**Required action**
The material below holds a span beginning at the line with "Task: Expand the" and ending at the line with "The height and". Quote that span exactly, both ends included, and only that span.

**Dataset records**
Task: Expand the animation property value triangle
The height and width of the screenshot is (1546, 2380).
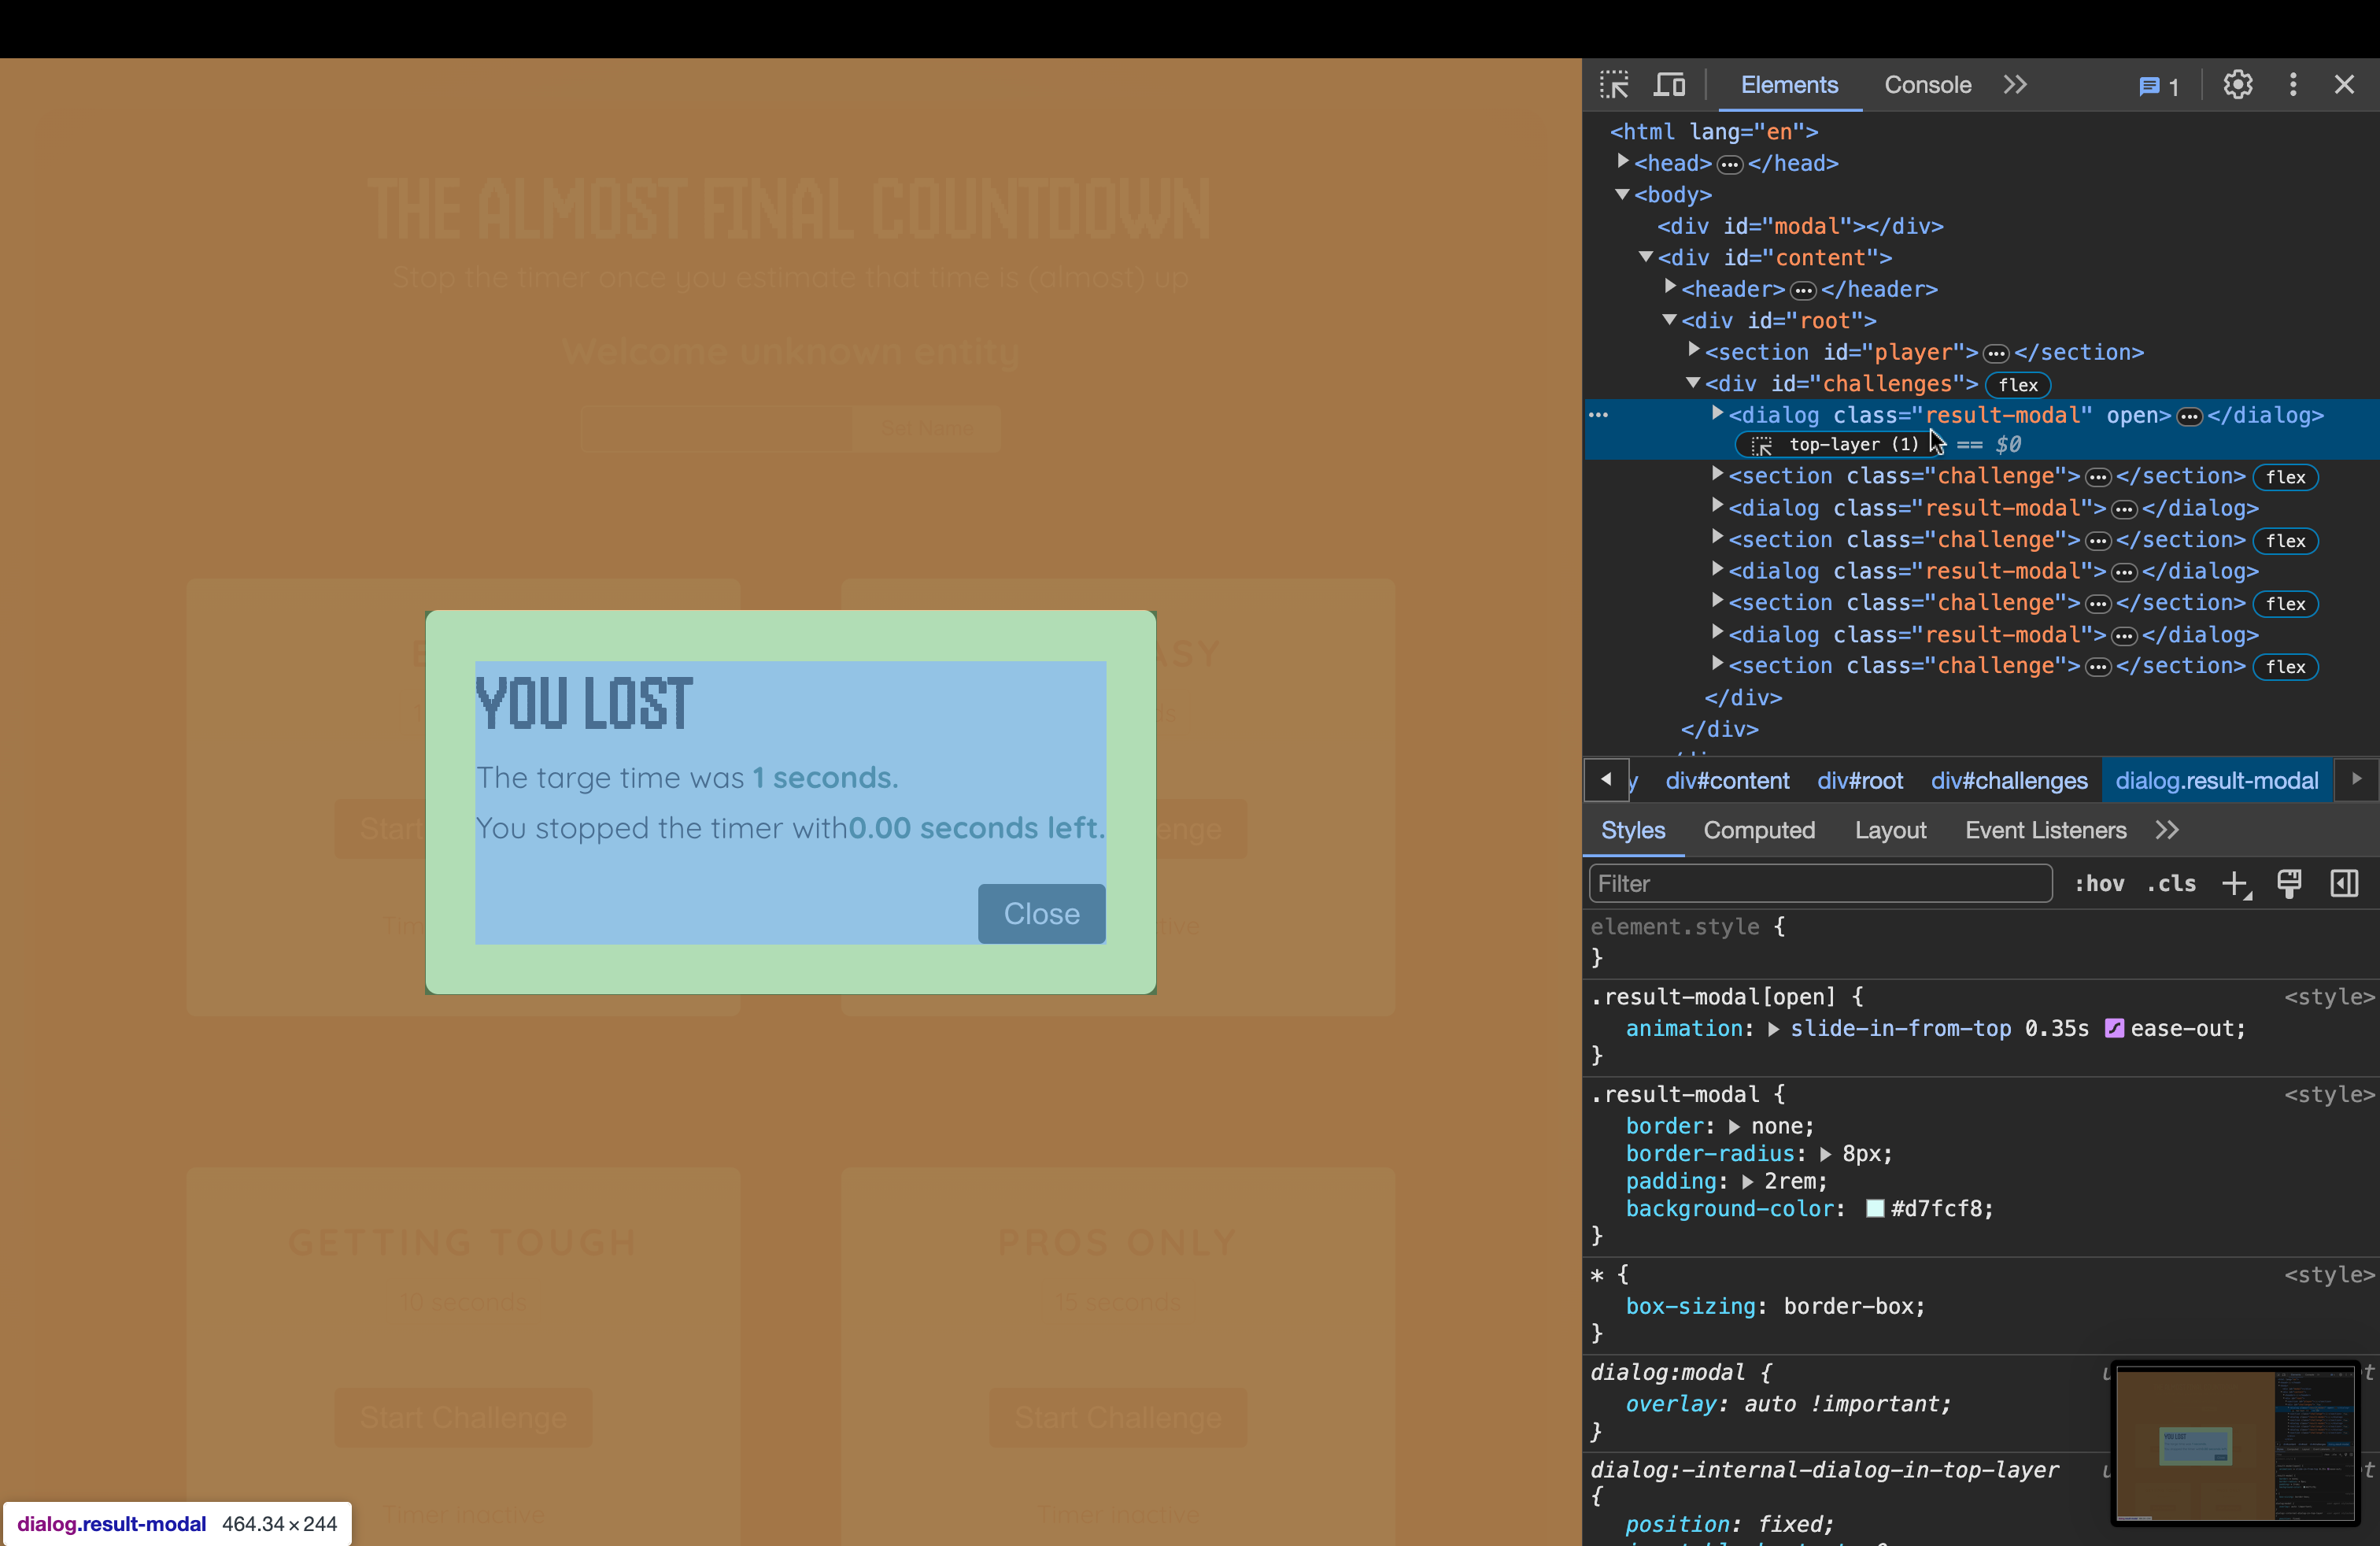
--
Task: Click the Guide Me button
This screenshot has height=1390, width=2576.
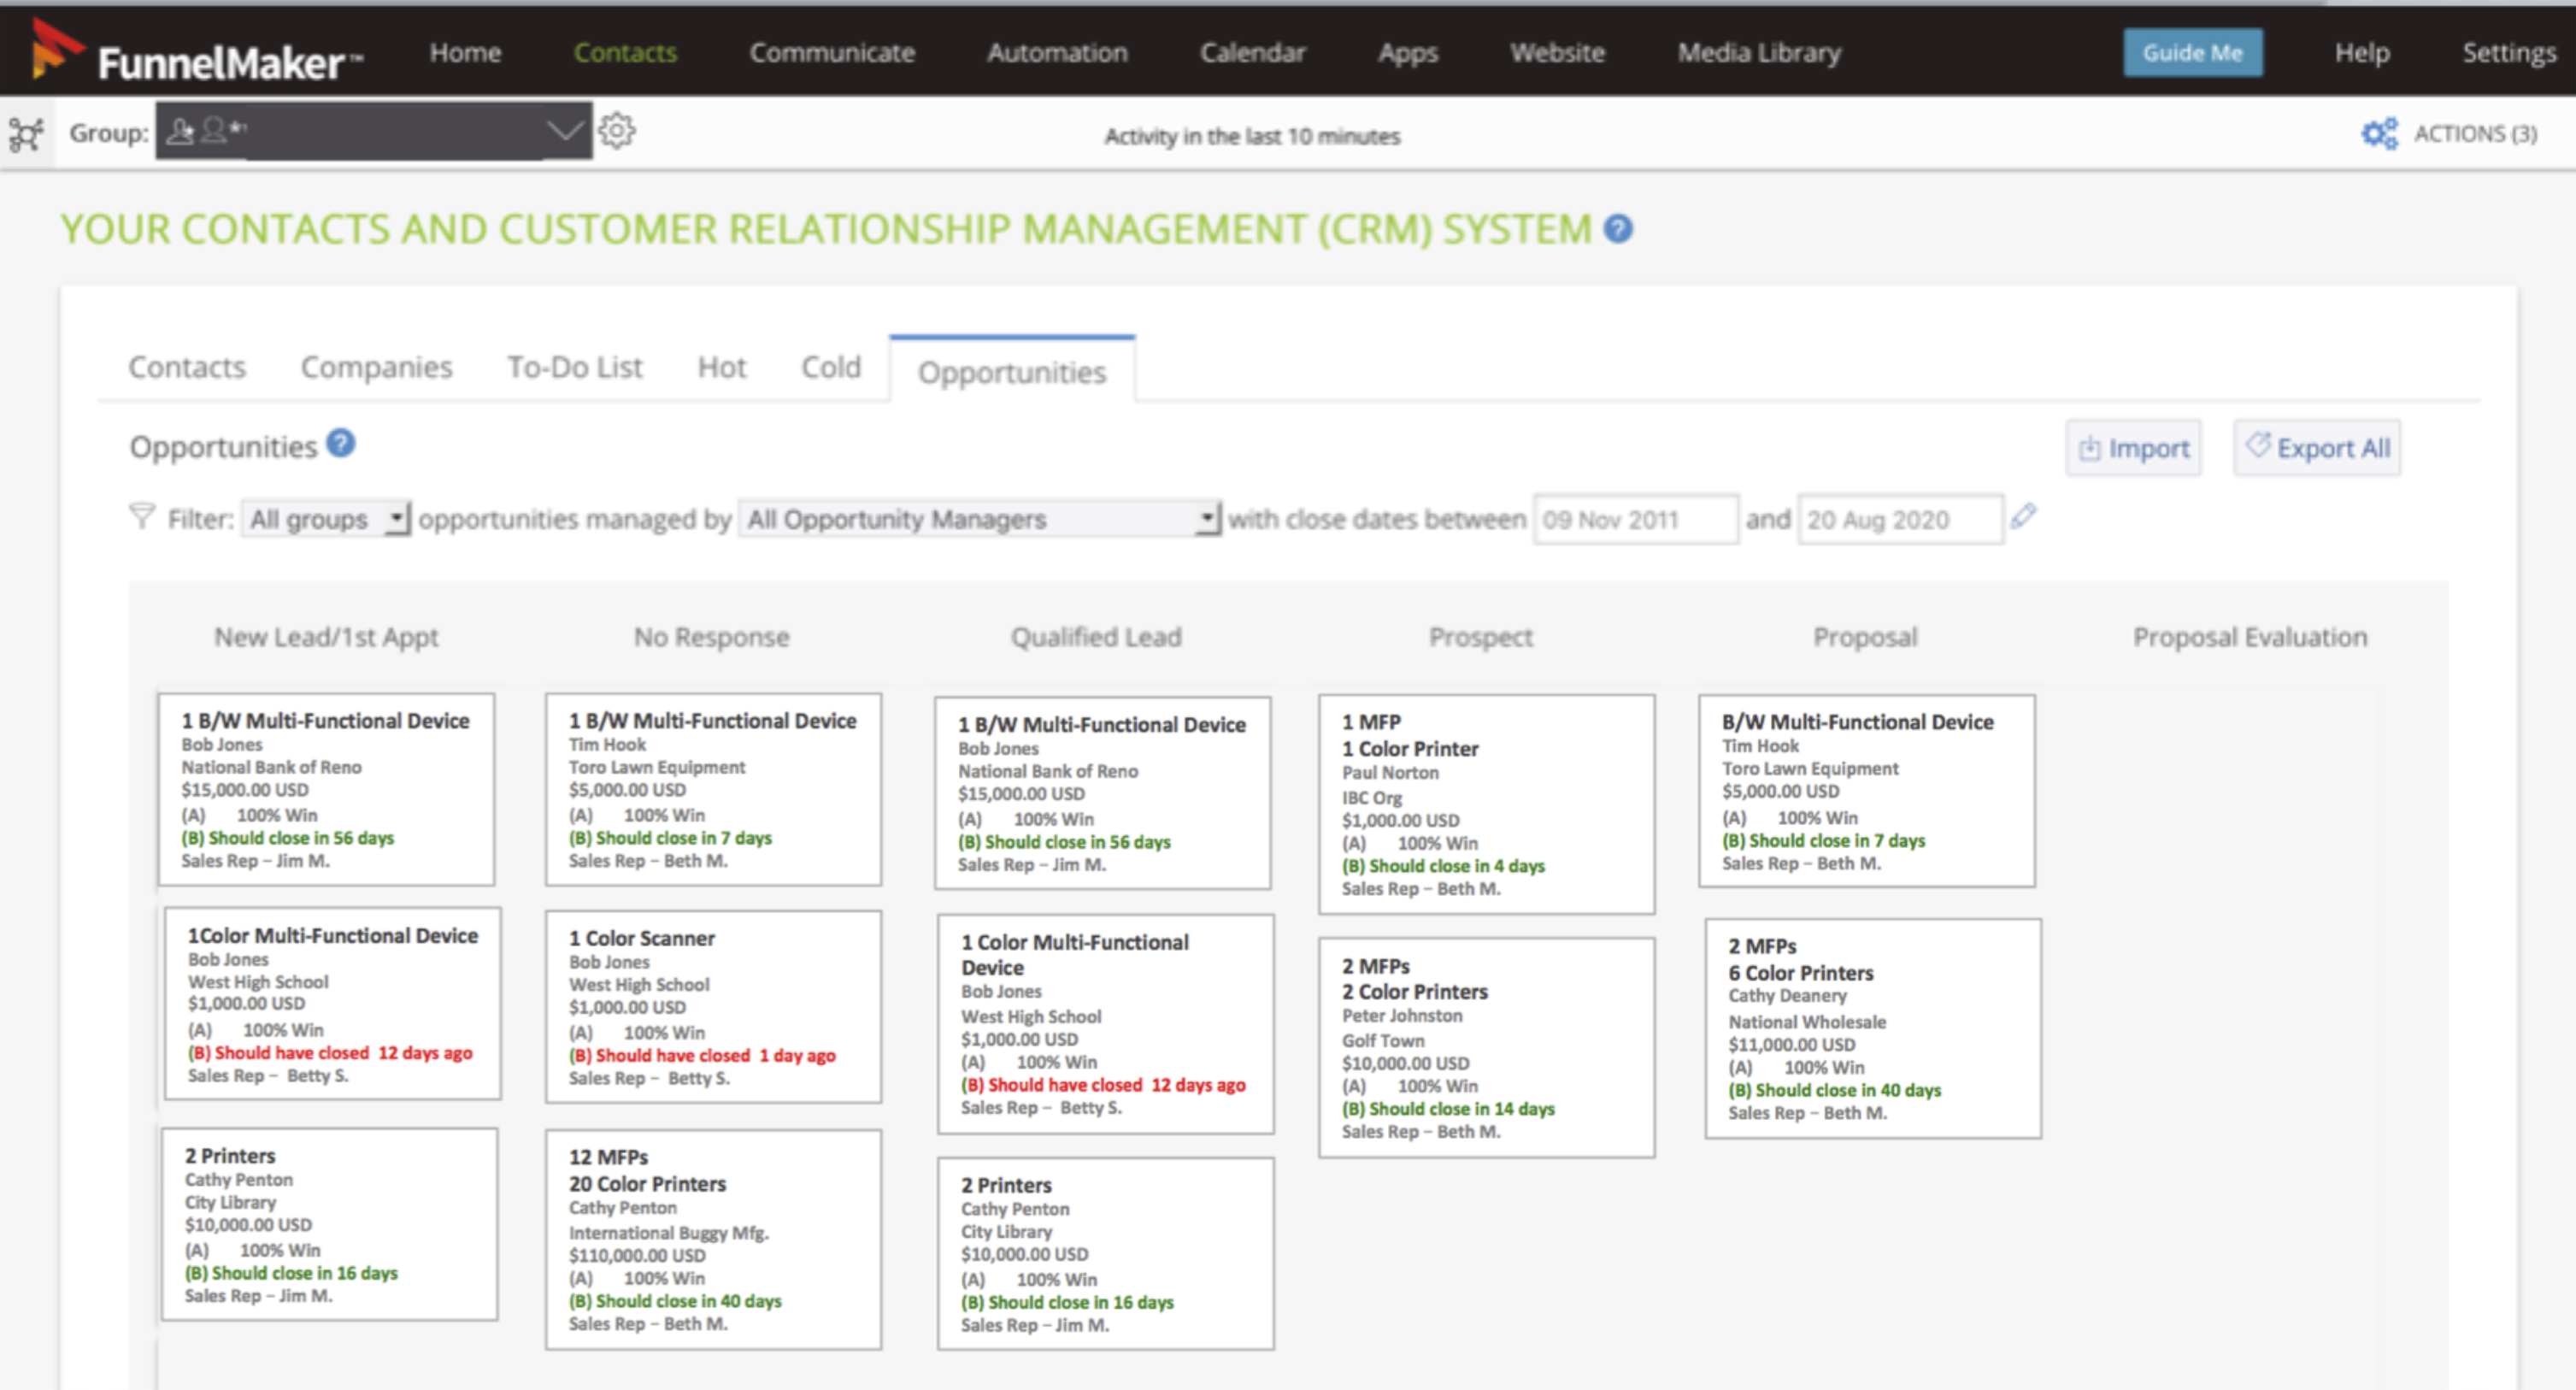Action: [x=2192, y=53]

**Expected answer**
Task: Expand the animation property value triangle
The height and width of the screenshot is (1546, 2380).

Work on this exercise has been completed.